Talk:Sysctl

From ArchWiki

net.ipv4.tcp_rfc1337

From kernel doc:

tcp_rfc1337 - BOOLEAN
	If set, the TCP stack behaves conforming to RFC1337. If unset,
	we are not conforming to RFC, but prevent TCP TIME_WAIT
	assassination.
	Default: 0

So, isn't 0 the safe value? Our wiki says otherwise. -- Lahwaacz (talk) 08:56, 17 September 2013 (UTC)

With setting 0 the system would 'assassinate' a socket in time_wait prematurely upon receiving a RST. While this might sound like a good idea (it frees up a socket quicker), it opens the door for tcp sequence problems/syn replay. Those problems were described in RFC1337 and enabling the setting 1 is one way to deal with them (letting TIME_WAIT packets idle out even if a reset is received, so that the sequence number cannot be reused meanwhile). The wiki is correct in my view. Kernel doc is wrong here - "prevent" should read "enable". --Indigo (talk) 21:12, 17 September 2013 (UTC)
Since this discussion is still open: An interesting attack to the kernels implementation of the related RFC5961 was published yesterday under cve2016-5696. I have not looked into it enough to form an opinion whether leaving default 0 or 1 for this setting makes any difference to that, but it is exactly the kind of sequencing attack I was referring to three years back. --Indigo (talk) 08:38, 11 August 2016 (UTC)
Any news about this? Does anyone already performed more research and analysis about this? Timofonic (talk) 17:51, 31 July 2017 (UTC)

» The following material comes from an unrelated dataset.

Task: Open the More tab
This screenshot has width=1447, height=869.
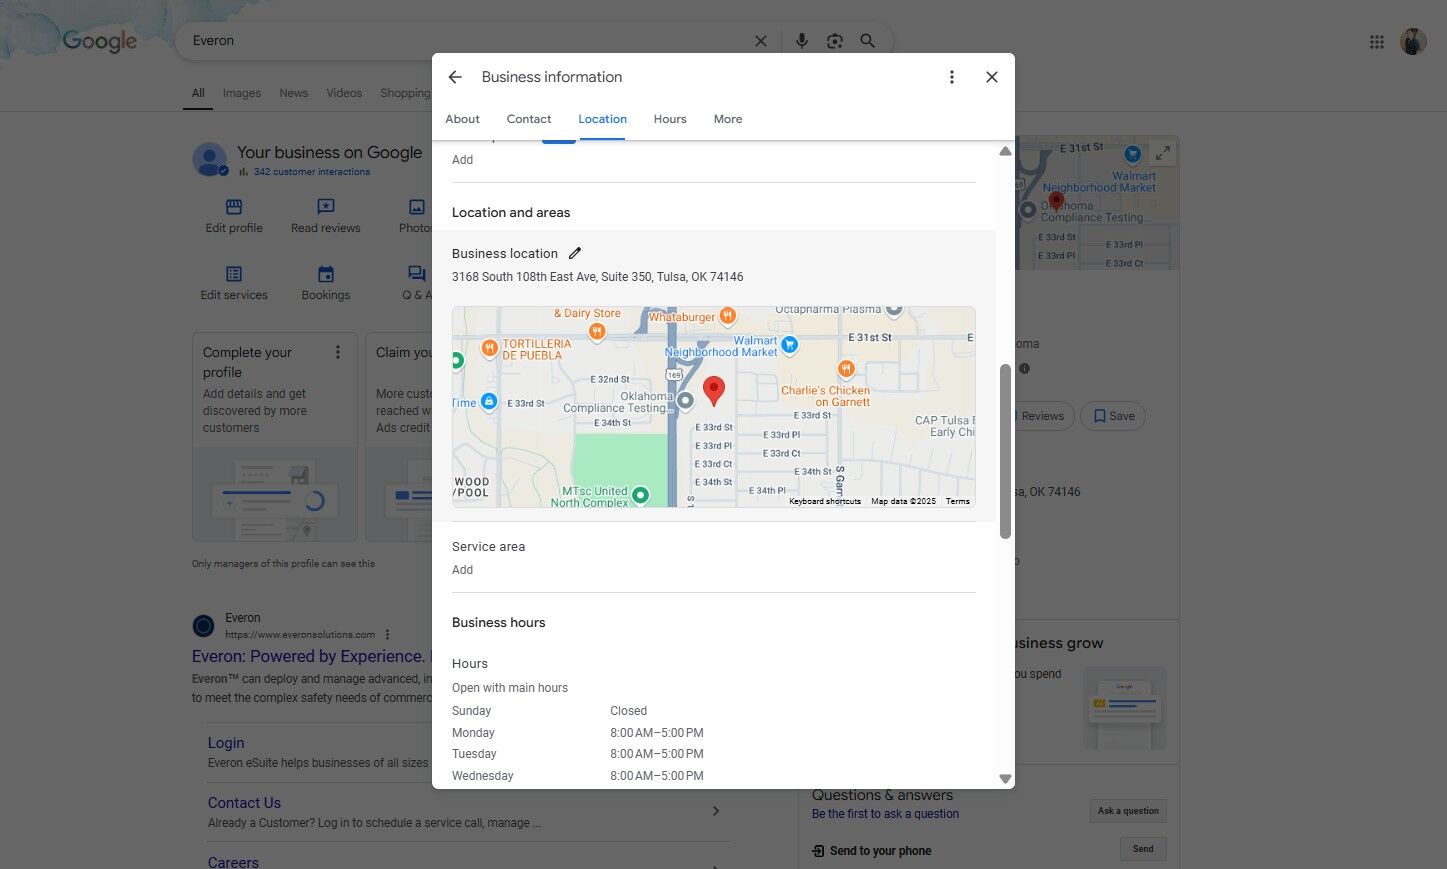Action: click(727, 119)
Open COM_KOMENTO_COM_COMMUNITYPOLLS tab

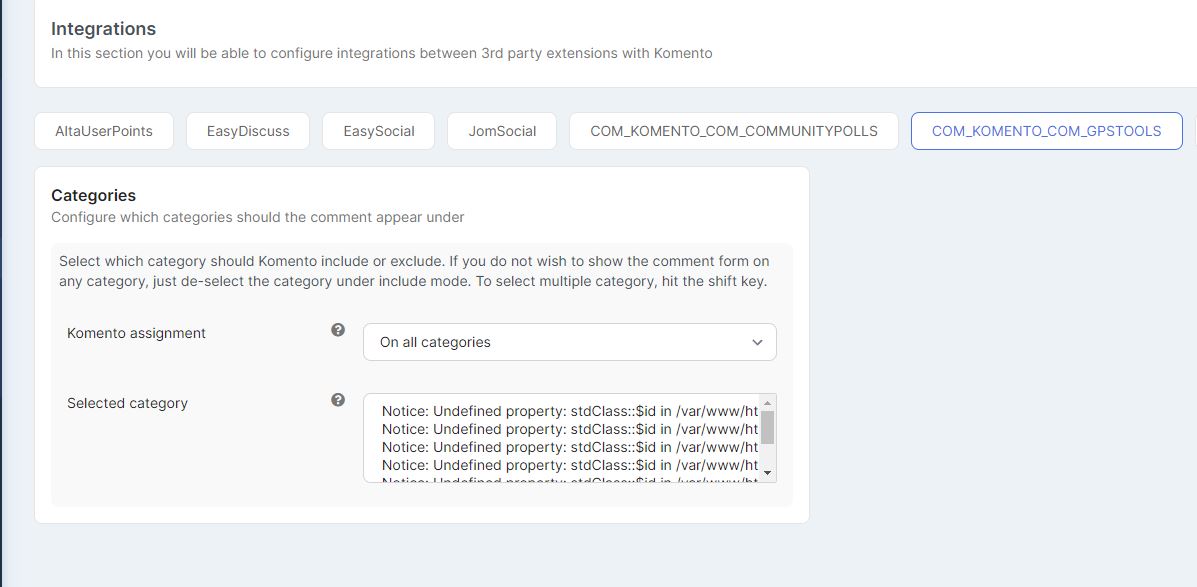(734, 131)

From file "net/ipv4/tcp_minisocks.c" in kernel:

 
		if (th->rst) {
			/* This is TIME_WAIT assassination, in two flavors.
			 * Oh well... nobody has a sufficient solution to this
			 * protocol bug yet.
			 */
			if (sysctl_tcp_rfc1337 == 0) {
kill:
				inet_twsk_deschedule_put(tw);
				return TCP_TW_SUCCESS;
			}
		} else {
			inet_twsk_reschedule(tw, TCP_TIMEWAIT_LEN);

From Man page 7 : tcp:

tcp_rfc1337 (Boolean; default: disabled; since Linux 2.2)

Enable TCP behavior conformant with RFC 1337. When disabled, if a RST is received in TIME_WAIT state, we close the socket immediately without waiting for the end of the TIME_WAIT period.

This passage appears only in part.